- Born: 25 July 1956 (age 70)
- Education: Sir J.J. School of Art, Mumbai
- Occupation: Fashion designer
- Label: James Ferreira

= James Ferreira =

James Ferreira (born James Christopher Joseph Ferreira; 25 July 1956) is an Indian fashion designer and founder of the ‘James Ferreira’ designer label.

He started his design career in 1976 and currently his label retails in all major boutiques across India. Early Bollywood stars, to current International celebrities like Freida Pinto, have worn the designer's creations.

The designer lives and works out of the 47-G Bungalow at Khotachiwadi, which is one of the last surviving Heritage villages of Bombay. Ferreira is also an active member of the URBZ group that works towards preserving heritage districts and areas within metros. He has been vociferously opposing the take over bid of Khotachiwadi by businesspeople from Bombay and mobilizing support for the cause.

== Early life ==
James Ferreira was born in 1956, to Owen and Thelma Ferreira in Bombay. Father Owen Ferreira was a hockey olympian and his maternal ancestor was a Portuguese ambassador to India.
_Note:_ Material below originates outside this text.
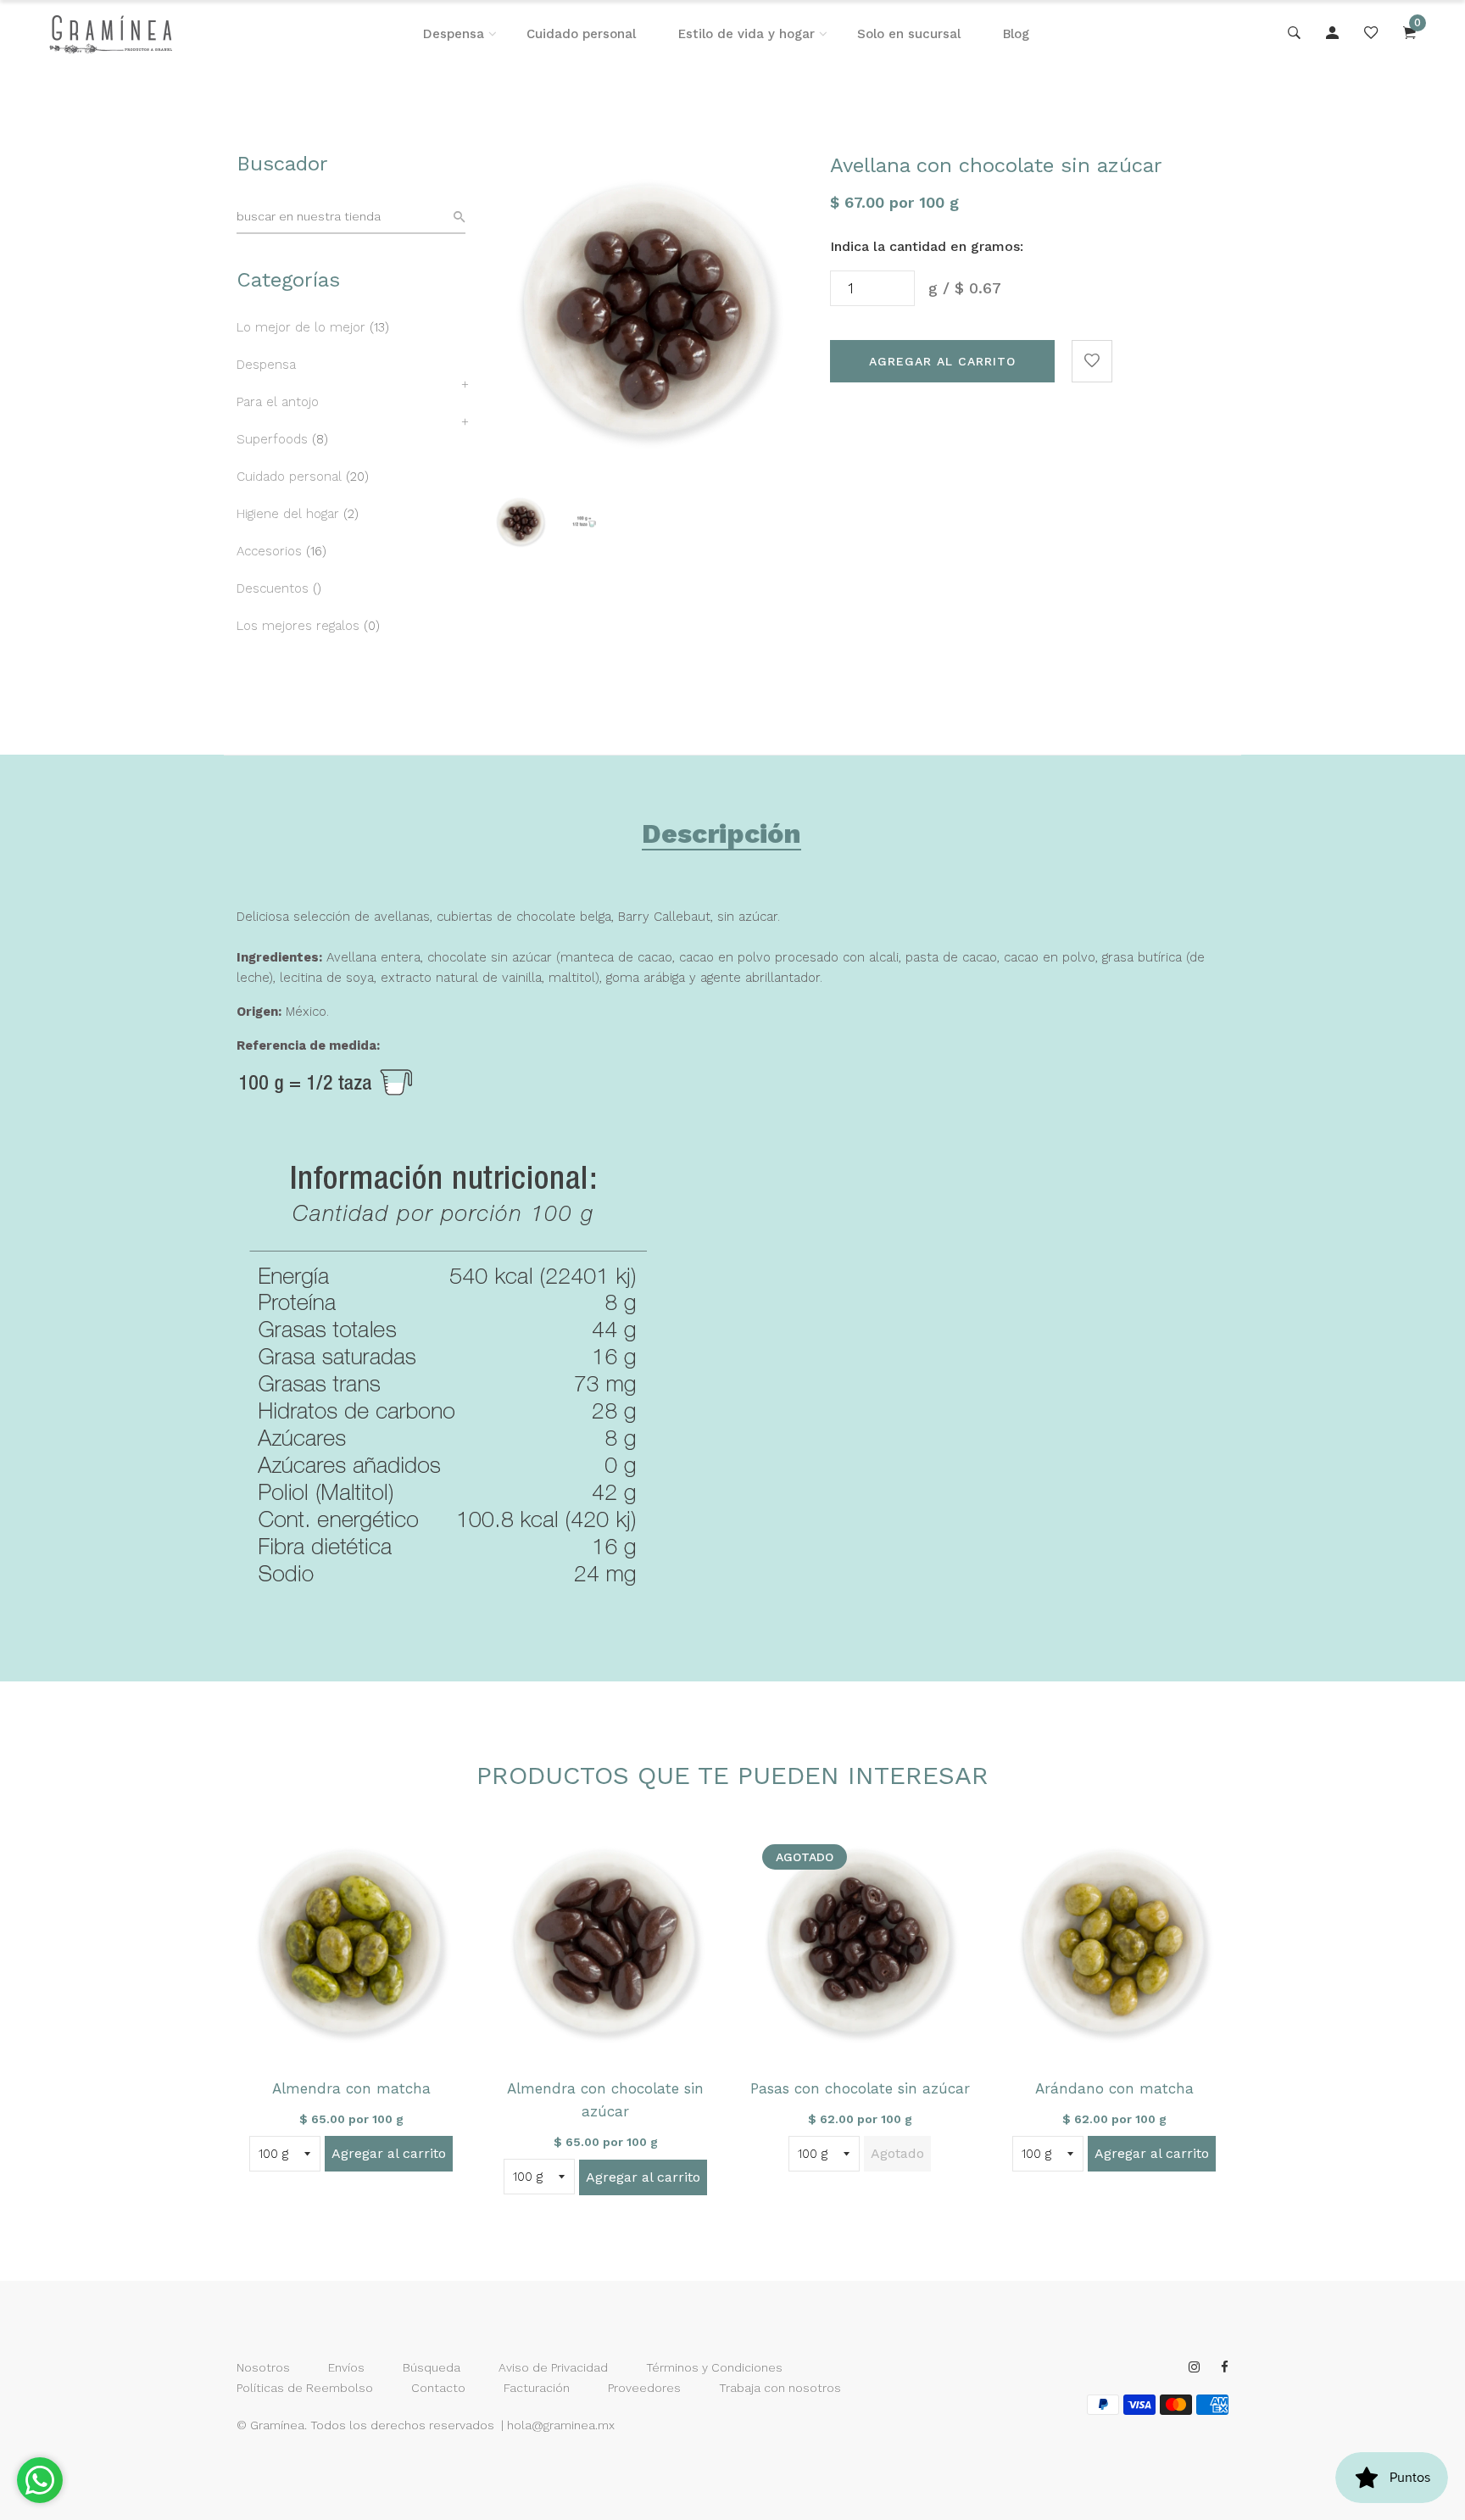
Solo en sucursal (909, 34)
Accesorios (269, 551)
Ferreira illustrated clothes and stylized figures through his school life, which manifested into a career choice after reading an article illustrating the works of designer Pierre Cardin in 1964. He pursued a foundation course in commercial art at the Sir J.J. School of Art (1974–75) and further completed a tailoring course at the Sheroo Coopers academy of tailoring (1976–78) in Mumbai.

== Career ==
After completing his education in 1976, he began his career designing for Purple Pussycat in 1976. It was one of the earliest designer wear boutiques in Bombay catering to the expats and socialites. He then went on to work with various textile houses, boutiques and private clients, and worked as a designer under the British designer Zandra Rhodes in 1982.
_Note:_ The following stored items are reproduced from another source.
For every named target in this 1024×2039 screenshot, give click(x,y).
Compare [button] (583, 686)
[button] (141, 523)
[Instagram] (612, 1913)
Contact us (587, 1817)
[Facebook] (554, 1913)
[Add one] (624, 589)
In 1992 continuing with his position as the Creative Head at the Boutiques Bada Saab and First Lady, he established a production unit and a studio for his namesake label ‘James Ferreira’.
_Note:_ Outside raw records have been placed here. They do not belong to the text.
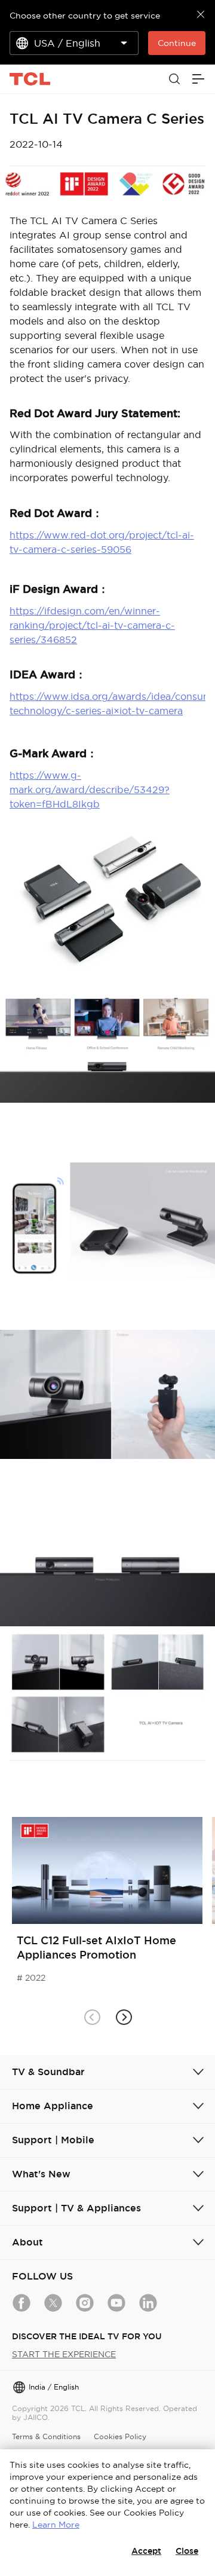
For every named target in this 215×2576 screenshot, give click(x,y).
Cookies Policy (120, 2436)
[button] (123, 2017)
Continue (177, 43)
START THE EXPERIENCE (64, 2354)
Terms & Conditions (46, 2436)
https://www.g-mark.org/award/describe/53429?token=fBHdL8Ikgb (90, 789)
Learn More (55, 2524)
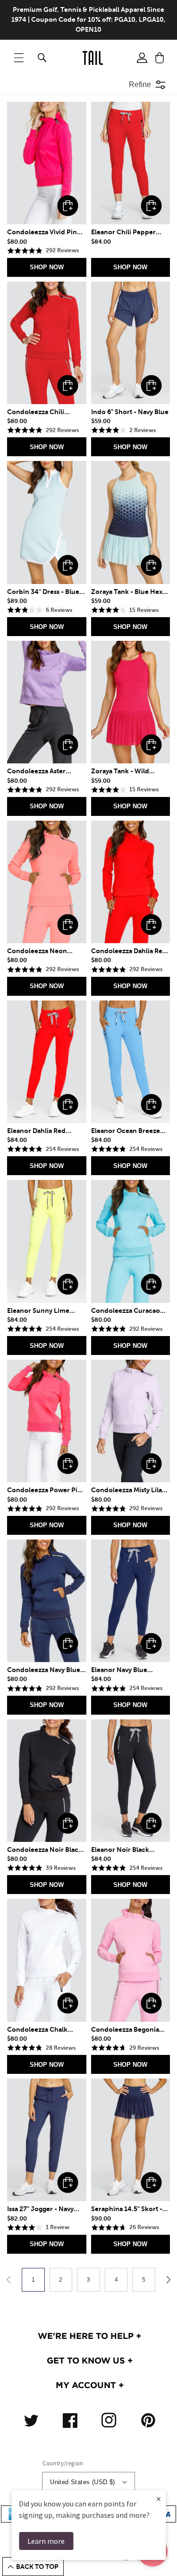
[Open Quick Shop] (46, 163)
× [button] (158, 2499)
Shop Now (47, 267)
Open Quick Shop (67, 205)
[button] (18, 57)
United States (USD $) (82, 2482)
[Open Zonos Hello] (163, 2557)
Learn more (46, 2541)
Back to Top (37, 2566)
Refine (140, 84)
In 2006 he debuted at the Lakme India Fashion week and subsequently in 2011 he collaborated with Veryta Foundation run by Stefano Pilati, design director Yves Saint Laurent and Filippo Binaghi, of Lorma SLR, Como, Italy to showcase a collection at the AW’11 Wills India Fashion Week.

In May 2013 he launched a collection of Diamond Jewelry in collaboration with Gehna Jewelers.